Le letture della Bibbia
Hawke e Morrison, leggiamo sui media australiani, sono molto vicini. Fanno parte di un gruppo di studio della Bibbia. Non solo, Hawke ha sostenuto con forza Morrison quando la leadership di Turnbull è stata minacciata nel 2018. Nel suo primo discorso in qualità di ministro dell’Immigrazione, Hawke aveva affermato di credere con fermezza ai concetti di «grazia, perdono e redenzione», oltre all’idea di «seconda possibilità», valori cristiani – citiamo – che hanno reso «il nostro mondo più abitabile».

Chissà se applicherà questi concetti a Djokovic, permettendogli di rimanere in Australia per (cercare di) conquistare lo Slam numero ventuno in carriera. O se, rovesciando la decisione del giudice Anthony Kelly, lo espellerà dal Paese. Nella seconda ipotesi, i legali del tennista serbo sono pronti a riportare il caso in tribunale. Lo hanno confermato fonti anonime vicine al giocatore.

La sfida, come avevamo già avuto modo di scrivere, è legale e politica.

Credo ai concetti di grazia, perdono e redenzione, oltre all’idea di seconda possibilità, valori cristiani che hanno reso il nostro mondo più abitabile

Le bugie sul modulo
Hawke, banalmente, è chiamato a esprimersi sulla decisione originale di garantire a Djokovic un visto d’ingresso. Rispetto a quanto stabilito dal giudice Anthony Kelly, sono emersi nuovi elementi. Uno su tutti: il giocatore ha ammesso di aver riportato informazioni false sul modulo ATD, in particolare sui viaggi effettuati nei 14 giorni prima del suo arrivo in Australia. Un errore, voluto o meno, che potrebbe costare carissimo al serbo.

Il ministro, come noto, può revocare il visto di «Nole» ed espellerlo per motivi di salute pubblica e per svariate altre ragioni. Si mormora, fra l’altro, che Hawke in questi giorni si sia separato dal resto del governo per evitare qualsiasi impressione di interferenza politica.

(Voci memorizzate)
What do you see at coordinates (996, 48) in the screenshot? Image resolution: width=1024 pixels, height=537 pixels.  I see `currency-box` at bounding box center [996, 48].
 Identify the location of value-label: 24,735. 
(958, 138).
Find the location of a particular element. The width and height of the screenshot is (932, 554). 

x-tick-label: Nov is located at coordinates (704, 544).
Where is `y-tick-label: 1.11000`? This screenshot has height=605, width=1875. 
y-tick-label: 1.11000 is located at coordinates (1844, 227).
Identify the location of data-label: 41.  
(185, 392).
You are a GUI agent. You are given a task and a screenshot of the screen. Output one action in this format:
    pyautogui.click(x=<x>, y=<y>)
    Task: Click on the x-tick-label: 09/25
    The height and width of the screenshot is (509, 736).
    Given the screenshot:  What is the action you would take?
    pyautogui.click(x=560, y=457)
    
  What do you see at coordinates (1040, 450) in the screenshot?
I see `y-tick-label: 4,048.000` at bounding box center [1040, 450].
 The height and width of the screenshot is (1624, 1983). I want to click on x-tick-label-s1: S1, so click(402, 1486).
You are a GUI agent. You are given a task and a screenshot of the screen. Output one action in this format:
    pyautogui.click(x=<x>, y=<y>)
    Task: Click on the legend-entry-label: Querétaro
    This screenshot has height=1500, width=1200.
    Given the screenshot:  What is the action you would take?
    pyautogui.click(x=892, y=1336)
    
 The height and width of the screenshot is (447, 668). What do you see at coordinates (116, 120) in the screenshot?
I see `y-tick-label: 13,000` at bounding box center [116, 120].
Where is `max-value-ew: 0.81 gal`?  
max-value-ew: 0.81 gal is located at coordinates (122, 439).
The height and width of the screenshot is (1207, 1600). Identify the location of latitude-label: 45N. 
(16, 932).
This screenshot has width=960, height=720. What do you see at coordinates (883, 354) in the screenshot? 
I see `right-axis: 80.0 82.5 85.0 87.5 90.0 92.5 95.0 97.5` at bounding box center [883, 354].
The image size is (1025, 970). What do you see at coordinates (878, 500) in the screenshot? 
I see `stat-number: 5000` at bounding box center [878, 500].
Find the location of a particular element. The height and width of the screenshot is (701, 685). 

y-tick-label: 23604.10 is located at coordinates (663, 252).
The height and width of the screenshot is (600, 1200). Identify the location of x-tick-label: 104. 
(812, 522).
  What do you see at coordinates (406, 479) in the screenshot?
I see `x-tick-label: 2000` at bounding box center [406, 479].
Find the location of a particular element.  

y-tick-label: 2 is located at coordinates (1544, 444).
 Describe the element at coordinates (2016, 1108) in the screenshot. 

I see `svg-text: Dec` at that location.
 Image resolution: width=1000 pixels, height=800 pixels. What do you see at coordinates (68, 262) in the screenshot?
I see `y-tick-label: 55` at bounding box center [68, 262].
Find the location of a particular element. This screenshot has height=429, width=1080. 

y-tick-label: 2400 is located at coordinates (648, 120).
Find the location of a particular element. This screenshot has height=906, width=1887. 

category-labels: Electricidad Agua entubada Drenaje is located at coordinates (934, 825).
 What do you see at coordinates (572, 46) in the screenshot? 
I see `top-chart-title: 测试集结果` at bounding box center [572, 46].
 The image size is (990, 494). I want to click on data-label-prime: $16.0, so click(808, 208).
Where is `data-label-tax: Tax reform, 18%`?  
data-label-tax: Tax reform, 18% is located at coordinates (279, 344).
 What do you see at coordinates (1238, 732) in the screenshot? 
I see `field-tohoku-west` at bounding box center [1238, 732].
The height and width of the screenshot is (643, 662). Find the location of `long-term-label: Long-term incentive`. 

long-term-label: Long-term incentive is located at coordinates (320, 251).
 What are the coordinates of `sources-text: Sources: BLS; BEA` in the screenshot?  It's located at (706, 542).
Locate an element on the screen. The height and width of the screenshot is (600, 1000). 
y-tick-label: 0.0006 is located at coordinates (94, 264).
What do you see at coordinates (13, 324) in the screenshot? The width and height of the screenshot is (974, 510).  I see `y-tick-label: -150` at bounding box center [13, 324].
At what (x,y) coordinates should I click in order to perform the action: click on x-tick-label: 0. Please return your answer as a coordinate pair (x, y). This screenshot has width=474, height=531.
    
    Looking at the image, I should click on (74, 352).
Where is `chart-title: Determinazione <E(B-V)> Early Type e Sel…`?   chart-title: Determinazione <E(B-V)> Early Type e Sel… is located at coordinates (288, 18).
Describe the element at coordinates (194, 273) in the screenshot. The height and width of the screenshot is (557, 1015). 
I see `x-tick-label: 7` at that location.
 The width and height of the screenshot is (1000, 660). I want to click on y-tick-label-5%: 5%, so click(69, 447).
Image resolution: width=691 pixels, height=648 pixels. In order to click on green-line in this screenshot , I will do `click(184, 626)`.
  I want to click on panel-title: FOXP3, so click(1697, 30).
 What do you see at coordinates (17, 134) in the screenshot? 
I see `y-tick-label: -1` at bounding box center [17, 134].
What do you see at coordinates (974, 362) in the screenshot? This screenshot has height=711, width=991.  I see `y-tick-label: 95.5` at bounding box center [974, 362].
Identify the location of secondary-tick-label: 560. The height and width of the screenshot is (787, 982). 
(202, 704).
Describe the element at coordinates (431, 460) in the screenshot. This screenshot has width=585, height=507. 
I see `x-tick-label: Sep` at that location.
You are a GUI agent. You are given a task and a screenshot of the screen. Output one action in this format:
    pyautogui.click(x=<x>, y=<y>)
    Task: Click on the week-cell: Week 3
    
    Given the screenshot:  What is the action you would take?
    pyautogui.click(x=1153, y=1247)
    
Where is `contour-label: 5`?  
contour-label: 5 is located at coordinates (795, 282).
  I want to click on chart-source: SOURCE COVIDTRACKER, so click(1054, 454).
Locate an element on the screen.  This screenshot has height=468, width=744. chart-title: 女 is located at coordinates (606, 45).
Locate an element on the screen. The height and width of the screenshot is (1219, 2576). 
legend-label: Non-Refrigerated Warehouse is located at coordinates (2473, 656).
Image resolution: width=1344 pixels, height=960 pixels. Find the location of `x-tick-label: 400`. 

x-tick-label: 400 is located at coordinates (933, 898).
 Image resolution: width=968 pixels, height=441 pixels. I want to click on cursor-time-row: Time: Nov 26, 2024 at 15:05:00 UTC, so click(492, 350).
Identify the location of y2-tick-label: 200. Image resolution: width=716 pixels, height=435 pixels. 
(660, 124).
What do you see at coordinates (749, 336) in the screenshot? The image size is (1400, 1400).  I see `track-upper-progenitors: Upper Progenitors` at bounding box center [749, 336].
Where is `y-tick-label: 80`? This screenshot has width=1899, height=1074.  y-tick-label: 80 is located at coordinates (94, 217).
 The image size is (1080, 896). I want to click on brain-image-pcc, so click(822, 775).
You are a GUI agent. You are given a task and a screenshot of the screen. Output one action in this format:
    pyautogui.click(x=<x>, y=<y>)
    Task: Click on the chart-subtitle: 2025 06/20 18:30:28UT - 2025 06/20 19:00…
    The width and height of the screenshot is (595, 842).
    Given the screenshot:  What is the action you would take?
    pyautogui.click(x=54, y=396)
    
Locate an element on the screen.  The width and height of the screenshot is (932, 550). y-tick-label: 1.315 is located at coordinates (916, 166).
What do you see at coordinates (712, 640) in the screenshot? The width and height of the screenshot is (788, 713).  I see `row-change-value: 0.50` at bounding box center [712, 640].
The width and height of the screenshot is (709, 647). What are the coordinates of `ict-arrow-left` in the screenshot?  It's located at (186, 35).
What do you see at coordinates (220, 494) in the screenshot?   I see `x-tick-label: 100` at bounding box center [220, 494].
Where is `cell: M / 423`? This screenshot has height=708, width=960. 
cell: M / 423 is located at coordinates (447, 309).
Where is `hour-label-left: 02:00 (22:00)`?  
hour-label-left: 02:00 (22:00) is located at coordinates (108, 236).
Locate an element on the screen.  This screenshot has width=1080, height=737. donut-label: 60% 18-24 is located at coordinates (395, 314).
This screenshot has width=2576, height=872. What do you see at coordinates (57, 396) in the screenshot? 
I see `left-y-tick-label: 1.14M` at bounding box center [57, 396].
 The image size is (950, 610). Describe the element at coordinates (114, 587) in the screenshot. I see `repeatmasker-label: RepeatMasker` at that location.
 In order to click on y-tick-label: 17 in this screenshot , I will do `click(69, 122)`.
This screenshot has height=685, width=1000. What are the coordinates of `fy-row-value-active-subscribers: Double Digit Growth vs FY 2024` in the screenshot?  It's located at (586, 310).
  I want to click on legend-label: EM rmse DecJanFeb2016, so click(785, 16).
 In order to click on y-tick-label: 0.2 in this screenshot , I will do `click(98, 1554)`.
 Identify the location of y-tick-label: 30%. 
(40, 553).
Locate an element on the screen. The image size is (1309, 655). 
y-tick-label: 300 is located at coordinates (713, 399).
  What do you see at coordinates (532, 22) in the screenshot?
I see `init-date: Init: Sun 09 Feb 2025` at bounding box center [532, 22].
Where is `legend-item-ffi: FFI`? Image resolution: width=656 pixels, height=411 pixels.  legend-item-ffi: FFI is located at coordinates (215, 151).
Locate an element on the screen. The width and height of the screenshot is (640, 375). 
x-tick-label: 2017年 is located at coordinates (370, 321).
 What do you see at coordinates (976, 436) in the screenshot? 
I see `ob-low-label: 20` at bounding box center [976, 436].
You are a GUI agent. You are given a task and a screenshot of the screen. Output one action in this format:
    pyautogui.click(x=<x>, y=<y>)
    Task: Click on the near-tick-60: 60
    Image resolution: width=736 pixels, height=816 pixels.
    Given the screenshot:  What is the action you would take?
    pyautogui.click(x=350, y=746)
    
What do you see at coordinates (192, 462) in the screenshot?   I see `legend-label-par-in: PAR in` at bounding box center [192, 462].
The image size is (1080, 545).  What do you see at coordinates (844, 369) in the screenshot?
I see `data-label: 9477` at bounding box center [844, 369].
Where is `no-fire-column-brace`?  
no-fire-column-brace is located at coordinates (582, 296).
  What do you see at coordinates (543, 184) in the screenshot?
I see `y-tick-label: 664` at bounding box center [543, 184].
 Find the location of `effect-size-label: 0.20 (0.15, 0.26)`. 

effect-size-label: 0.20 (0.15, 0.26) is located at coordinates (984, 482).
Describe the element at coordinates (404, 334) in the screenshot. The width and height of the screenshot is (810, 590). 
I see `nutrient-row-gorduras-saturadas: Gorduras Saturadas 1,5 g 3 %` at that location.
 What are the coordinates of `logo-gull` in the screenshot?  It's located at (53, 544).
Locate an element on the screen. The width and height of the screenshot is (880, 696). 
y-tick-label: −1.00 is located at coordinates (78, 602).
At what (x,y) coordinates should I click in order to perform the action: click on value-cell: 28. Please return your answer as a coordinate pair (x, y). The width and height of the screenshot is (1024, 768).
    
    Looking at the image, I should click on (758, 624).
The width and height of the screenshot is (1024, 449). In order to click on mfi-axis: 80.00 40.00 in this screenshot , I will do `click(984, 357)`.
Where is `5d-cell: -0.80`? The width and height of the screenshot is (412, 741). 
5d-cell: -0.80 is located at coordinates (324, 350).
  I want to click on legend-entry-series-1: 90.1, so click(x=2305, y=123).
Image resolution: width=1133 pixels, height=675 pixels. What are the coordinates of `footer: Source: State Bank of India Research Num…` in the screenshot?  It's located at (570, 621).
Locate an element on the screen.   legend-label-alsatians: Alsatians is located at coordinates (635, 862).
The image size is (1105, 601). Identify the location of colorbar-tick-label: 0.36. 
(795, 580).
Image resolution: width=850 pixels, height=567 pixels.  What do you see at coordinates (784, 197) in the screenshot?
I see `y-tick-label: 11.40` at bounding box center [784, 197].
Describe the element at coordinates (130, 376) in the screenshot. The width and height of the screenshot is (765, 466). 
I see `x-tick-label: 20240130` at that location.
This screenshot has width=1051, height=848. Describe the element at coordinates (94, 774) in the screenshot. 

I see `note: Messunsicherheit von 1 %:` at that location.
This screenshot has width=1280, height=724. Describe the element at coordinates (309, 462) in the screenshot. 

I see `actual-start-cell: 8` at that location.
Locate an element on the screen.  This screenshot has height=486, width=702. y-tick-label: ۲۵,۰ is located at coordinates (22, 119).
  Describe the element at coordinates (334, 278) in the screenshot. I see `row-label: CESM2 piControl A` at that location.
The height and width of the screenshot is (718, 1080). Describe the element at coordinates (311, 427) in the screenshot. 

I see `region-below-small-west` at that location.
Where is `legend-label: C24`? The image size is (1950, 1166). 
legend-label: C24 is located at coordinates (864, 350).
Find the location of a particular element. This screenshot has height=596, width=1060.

• [ISTRUZIONI DA SEGUIRE]: Riproduci fedelmente il brano del testo su Hawke e Djokovic che si apre con le parole «Credo ai concetti» e si chiude con «carissimo al serbo.».

• [COMPITO SVOLTO]:
Credo ai concetti di grazia, perdono e redenzione, oltre all’idea di seconda possibilità, valori cristiani che hanno reso il nostro mondo più abitabile

Le bugie sul modulo
Hawke, banalmente, è chiamato a esprimersi sulla decisione originale di garantire a Djokovic un visto d’ingresso. Rispetto a quanto stabilito dal giudice Anthony Kelly, sono emersi nuovi elementi. Uno su tutti: il giocatore ha ammesso di aver riportato informazioni false sul modulo ATD, in particolare sui viaggi effettuati nei 14 giorni prima del suo arrivo in Australia. Un errore, voluto o meno, che potrebbe costare carissimo al serbo.